Task description
Extend the forum thread below about choosing a processor, continuing after its last sentence.

[begin Extract]

Exploring processor options

Sidmouth

Silver Level Poster
Morning everyone,

So four years on from my first purchase its PC upgrade time from scratch.

I've decided on the majority of the spec however this time I'm giving the processor a little more thought than last time. I'm still undecided on going with the quad core again (6700k) or trying out the extreme lineup for the first time. I would say from a brief research the 8 core and 10 core are extreme and pricey unless anyone can point out some benefits.

I'm strongly considering the six core 6800k as it seems like a nice bump from last time out, but not too far as to sling money for the sake of things.

PC usage is as follows: -

1. Typical everyday usage (office etc)
2. Programming
3. Video editing
4. Streaming
5. Gaming
6. Movies/music
7. Photo editing/graphics

Quite rounded usage above, however am I going to benefit from anything beyond 4 cores or is it just chucking cash in the bin?

Thanks in advance for the replies.
 

mantadog

Superhero Level Poster
Things like photo editing and video editing will typically eat up whatever resources you throw at them, so if you spent a decent amount of time doing those things then it would be worth the 6800k in my opinion.

[end Extract]
[begin Supplied entries]

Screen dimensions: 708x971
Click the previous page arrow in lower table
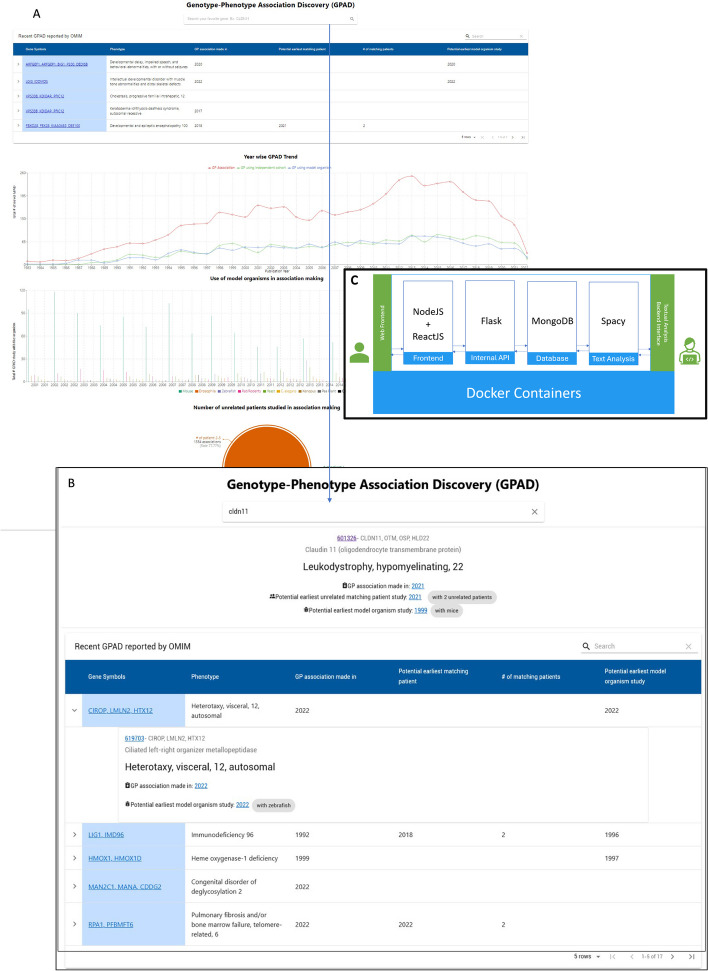[631, 956]
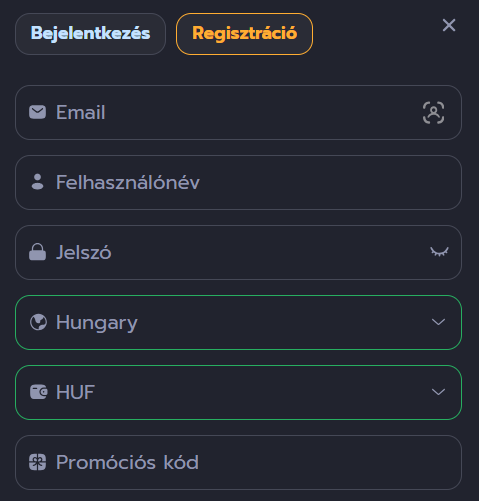Click the gift icon by Promóciós kód

pos(37,462)
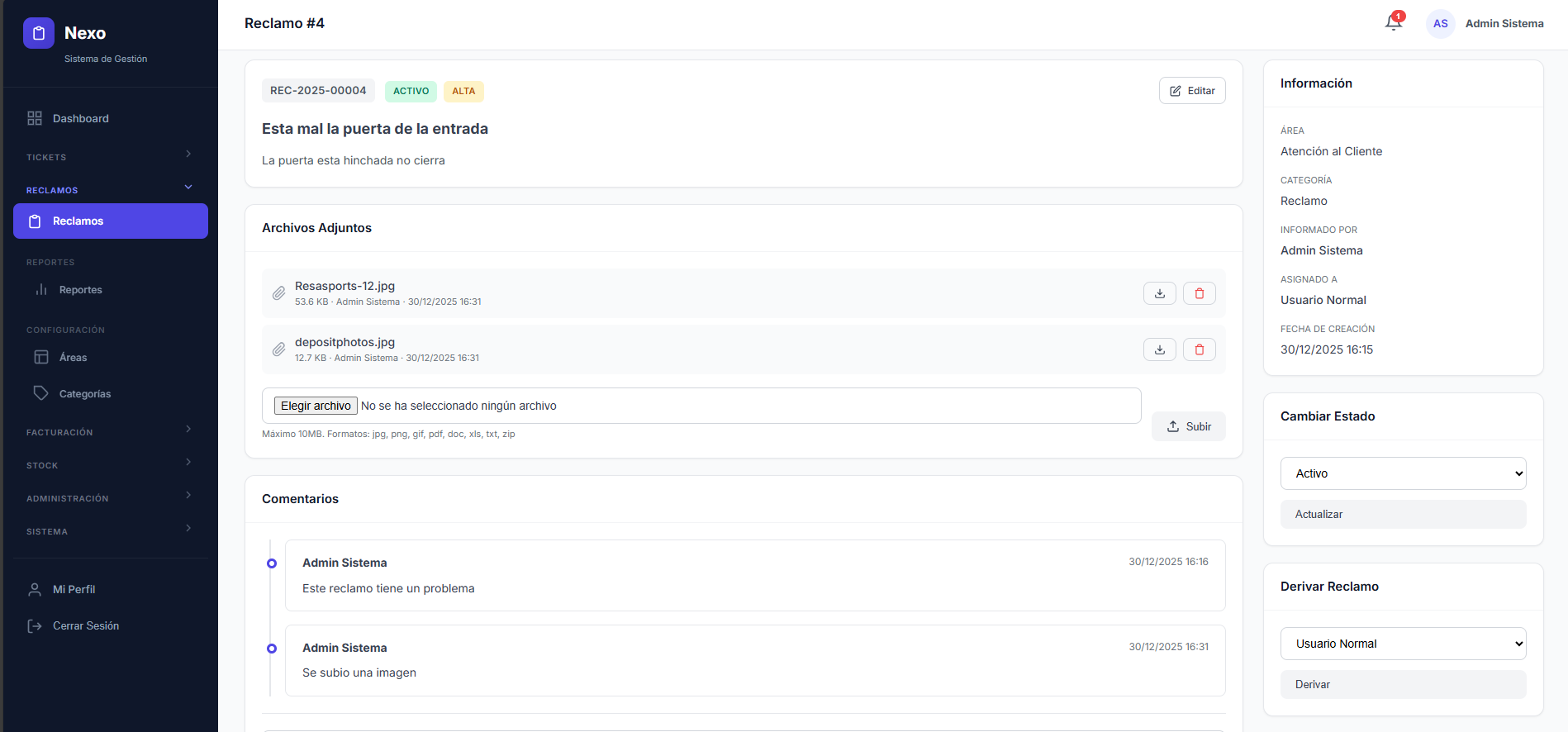
Task: Click Elegir archivo to choose file
Action: (316, 406)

[end Supplied entries]

Answer for the task
Gaming and the like does not really benefit from extra cores, they do prefer the higher clock speed so that would be a slight trade off if you went for the 6 core vs the 4 core i7. Thought realistically you wouldn't notice when gaming.
 

Sidmouth

Silver Level Poster
Things like photo editing and video editing will typically eat up whatever resources you throw at them, so if you spent a decent amount of time doing those things then it would be worth the 6800k in my opinion.

Gaming and the like does not really benefit from extra cores, they do prefer the higher clock speed so that would be a slight trade off if you went for the 6 core vs the 4 core i7. Thought realistically you wouldn't notice when gaming.

Many thanks for the reply.

After a quick browse it seems the extra cores would be worth it and its only another £200 give or take.

I've also just discovered 'kabylake' is coming out so could be a winner.

Whether its worth waiting I'm not sure.
 

Sidmouth

Silver Level Poster
So i've decided on an 'i76850k'.

The spec sheet on intel's site states it supports 2133/2400 RAM can it support higher frequencies than this as the pc specialist site lets you pick ram into the 3000mhz speeds?

I don't need this speed RAM but just curious.
 

mantadog

Superhero Level Poster
Yes it can support higher speed RAM but you would need to overclock to achieve the faster speeds, generally RAM speed doesn't have too much impact on performance anyway.
 

Oussebon

Multiverse Poster
If you're buying an intel Extreme CPU and not overclocking it, you're doing it wrong. :)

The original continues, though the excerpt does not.